| What you should do |
Copy out the text lines of the records below word for word, leaving out the pictures.

****

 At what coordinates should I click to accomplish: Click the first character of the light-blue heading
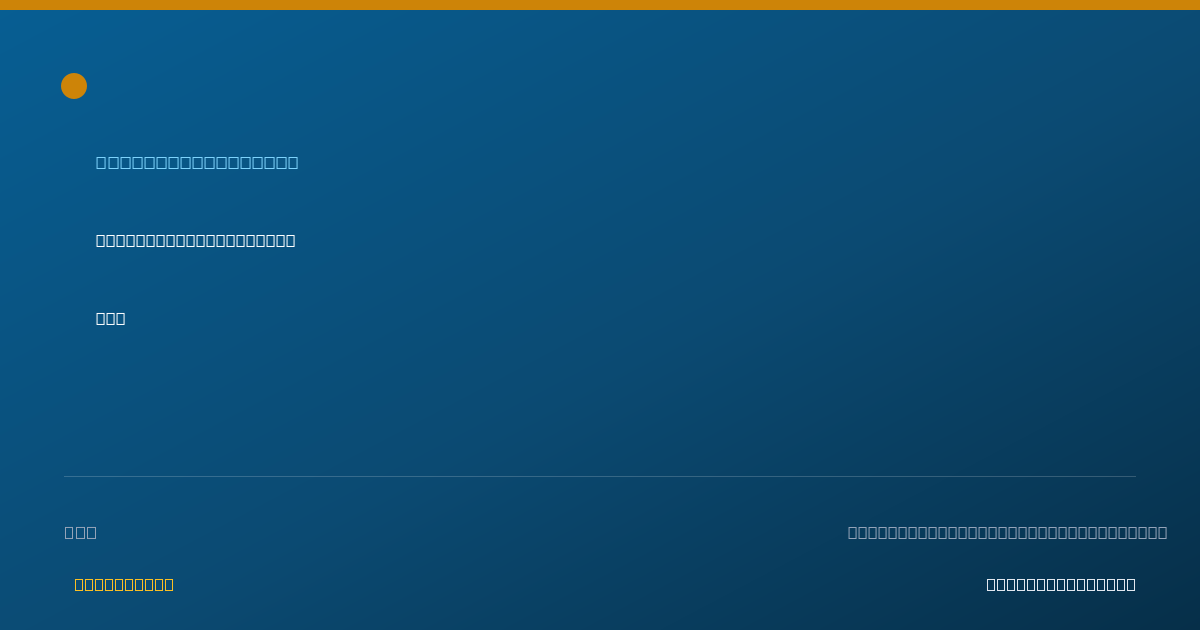click(x=102, y=162)
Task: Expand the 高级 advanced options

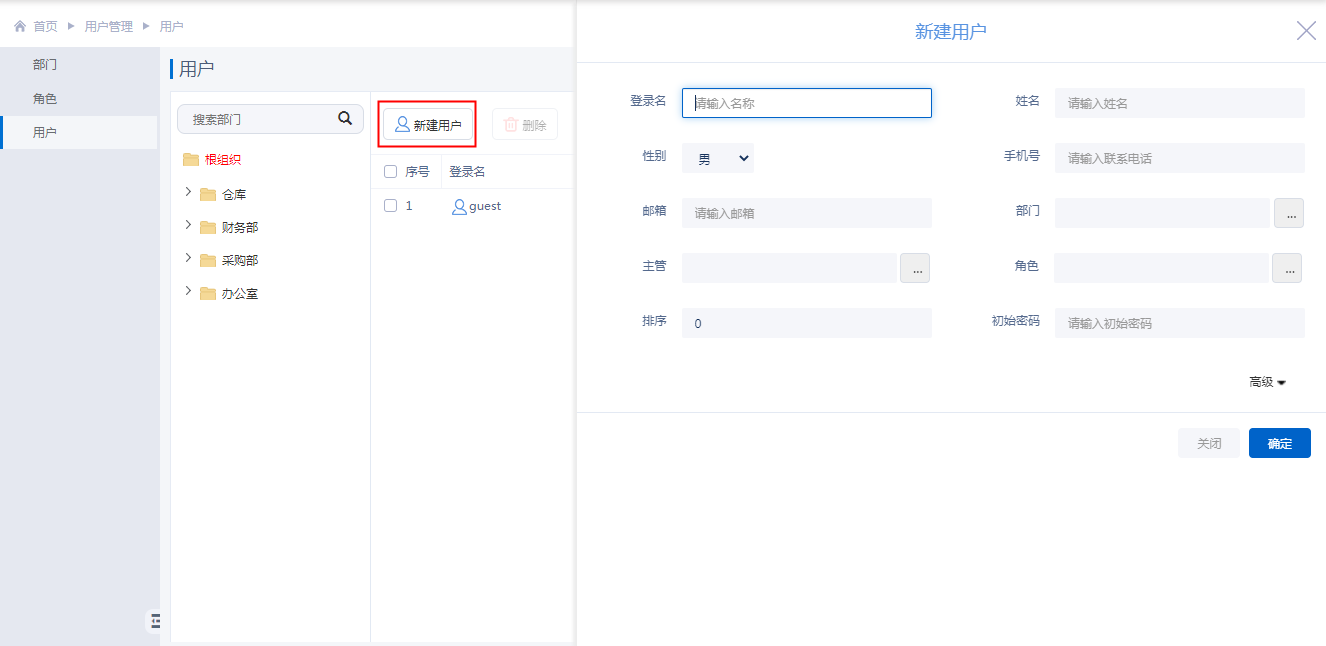Action: point(1267,382)
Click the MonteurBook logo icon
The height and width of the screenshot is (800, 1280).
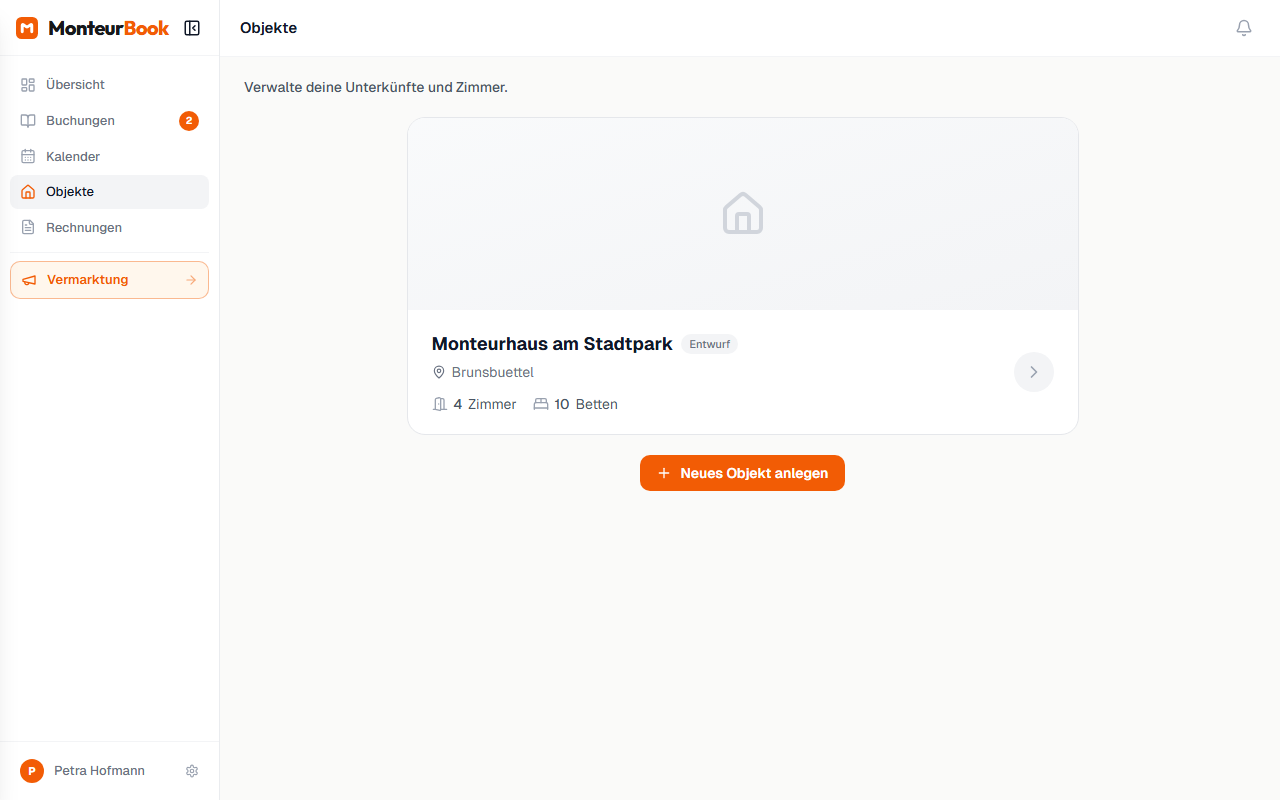(x=27, y=28)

****

| Answer |
 At what coordinates should I click to accomplish: Click the first character of the light-blue heading
click(x=102, y=162)
Task: Expand the 高级 advanced options

Action: point(1267,382)
Click the MonteurBook logo icon
The height and width of the screenshot is (800, 1280).
(x=27, y=28)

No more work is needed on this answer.